Однако живопись перевесила увлечение театром и музыкой. Сомов начал рисовать рано. И, поступив в Академию художеств, окончательно выбрал свою судьбу: стал художником.
Естественно, до Академии художеств была гимназия – знаменитая гимназия Карла Мая, «кузница талантов». Как учился? По-разному (запись из дневника Сомова: «В 1888 году лето для меня грустное – переэкзаменовка по алгебре и геометрии, я ленился и удалился на чердак с книгами…»). Гимназия дала не только знания, но и дружбу на всю жизнь с Александром Бенуа, Вальтером Нувелем (Валечка), с Дмитрием Философовым, будущими основателями «Мира искусства».
Особенно выделим дружбу Сомова с Бенуа («Мой нежный друг Шура!» – «Дорогой мой Костенька!»). Модест Гофман в «Петербургских воспоминаниях» отмечал, что они были разными: «вечно живой и волнующийся Александр Бенуа» и «милый, тихий Константин Сомов».
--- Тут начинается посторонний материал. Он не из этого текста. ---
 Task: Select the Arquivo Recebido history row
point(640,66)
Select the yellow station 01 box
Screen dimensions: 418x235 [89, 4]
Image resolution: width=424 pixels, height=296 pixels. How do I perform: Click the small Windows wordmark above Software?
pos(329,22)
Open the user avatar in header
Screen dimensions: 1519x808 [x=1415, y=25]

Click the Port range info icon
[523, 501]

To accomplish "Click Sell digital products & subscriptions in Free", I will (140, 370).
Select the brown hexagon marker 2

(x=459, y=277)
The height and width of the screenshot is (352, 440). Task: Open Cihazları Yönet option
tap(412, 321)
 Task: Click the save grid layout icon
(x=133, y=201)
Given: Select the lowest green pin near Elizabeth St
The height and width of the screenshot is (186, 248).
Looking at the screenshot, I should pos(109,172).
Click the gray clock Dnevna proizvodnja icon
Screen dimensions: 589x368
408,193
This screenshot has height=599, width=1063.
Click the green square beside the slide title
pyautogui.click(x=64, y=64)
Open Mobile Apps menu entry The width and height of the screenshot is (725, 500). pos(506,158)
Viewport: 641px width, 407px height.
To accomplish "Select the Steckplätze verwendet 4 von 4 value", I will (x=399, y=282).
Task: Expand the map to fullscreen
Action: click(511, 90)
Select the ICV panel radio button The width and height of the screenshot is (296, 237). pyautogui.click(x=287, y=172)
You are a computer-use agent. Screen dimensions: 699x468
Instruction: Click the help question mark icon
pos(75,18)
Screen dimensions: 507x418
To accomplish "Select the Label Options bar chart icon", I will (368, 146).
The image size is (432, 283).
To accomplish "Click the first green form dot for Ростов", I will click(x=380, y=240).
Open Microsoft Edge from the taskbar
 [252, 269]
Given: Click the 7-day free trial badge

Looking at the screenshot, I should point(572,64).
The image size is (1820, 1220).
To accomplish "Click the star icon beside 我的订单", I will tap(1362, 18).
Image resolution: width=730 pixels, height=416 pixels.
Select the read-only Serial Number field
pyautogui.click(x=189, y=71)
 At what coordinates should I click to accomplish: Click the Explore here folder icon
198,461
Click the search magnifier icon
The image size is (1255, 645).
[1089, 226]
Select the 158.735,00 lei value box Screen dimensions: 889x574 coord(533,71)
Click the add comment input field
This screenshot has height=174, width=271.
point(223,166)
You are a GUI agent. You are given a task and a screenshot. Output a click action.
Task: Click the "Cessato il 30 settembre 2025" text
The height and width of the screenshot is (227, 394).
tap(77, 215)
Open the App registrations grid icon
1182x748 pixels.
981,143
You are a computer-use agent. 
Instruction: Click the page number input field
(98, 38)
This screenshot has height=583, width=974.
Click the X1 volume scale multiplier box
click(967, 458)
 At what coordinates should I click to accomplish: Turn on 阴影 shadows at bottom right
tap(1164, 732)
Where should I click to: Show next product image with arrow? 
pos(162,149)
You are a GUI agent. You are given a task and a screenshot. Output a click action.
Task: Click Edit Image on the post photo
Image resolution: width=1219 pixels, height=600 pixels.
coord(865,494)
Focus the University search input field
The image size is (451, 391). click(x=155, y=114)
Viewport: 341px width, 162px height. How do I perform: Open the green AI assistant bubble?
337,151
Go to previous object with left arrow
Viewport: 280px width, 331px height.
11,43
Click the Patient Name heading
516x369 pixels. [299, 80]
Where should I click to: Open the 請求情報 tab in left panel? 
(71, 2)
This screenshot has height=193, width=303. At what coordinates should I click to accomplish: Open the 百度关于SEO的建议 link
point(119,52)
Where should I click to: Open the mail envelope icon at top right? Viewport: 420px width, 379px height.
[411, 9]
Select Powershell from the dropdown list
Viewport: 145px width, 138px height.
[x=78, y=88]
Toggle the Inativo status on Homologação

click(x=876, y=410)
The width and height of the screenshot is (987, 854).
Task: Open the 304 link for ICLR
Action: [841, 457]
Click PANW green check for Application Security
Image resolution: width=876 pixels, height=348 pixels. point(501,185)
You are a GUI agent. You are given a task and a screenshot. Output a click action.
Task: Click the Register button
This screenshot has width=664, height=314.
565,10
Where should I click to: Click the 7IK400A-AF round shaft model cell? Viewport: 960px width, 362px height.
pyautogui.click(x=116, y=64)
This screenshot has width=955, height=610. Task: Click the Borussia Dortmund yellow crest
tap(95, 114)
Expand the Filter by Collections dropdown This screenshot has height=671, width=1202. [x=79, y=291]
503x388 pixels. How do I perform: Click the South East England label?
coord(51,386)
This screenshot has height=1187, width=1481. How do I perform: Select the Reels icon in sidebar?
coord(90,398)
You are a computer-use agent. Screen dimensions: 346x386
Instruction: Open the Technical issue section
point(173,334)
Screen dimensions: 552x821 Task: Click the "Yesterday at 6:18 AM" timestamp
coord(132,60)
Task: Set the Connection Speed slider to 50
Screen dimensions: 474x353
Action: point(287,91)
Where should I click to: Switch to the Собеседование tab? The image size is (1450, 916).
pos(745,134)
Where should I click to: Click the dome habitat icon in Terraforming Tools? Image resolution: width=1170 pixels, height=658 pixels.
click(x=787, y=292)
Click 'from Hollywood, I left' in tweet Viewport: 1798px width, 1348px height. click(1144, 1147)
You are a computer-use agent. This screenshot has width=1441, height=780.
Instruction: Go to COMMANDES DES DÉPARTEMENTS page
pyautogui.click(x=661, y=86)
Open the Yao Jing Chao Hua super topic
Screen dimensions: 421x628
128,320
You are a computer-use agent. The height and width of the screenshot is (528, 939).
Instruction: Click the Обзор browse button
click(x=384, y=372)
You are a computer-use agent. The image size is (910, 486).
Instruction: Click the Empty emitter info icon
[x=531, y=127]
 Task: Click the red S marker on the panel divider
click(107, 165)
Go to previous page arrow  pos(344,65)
Когда Сомов скончался, Бенуа, перебирая его жизнь, особо отметил своеобразную детскую улыбку гимназиста Сомова, его редкий смех, от которого «становилось необычайно радостно на душе». Бенуа вспоминал юного Сомова – мальчика в коричневой курточке, с ласковыми глазами, «полненького, мягенького», который вел себя независимо, хотя «чуть по-женски и чуть конфузливо» (отец Сомова как-то сказал про сына: «Костя в детстве любил играть больше один и очень часто играл в куклы, как девчонка»). Бенуа и Сомова тесно сблизило между собой увлечение театром.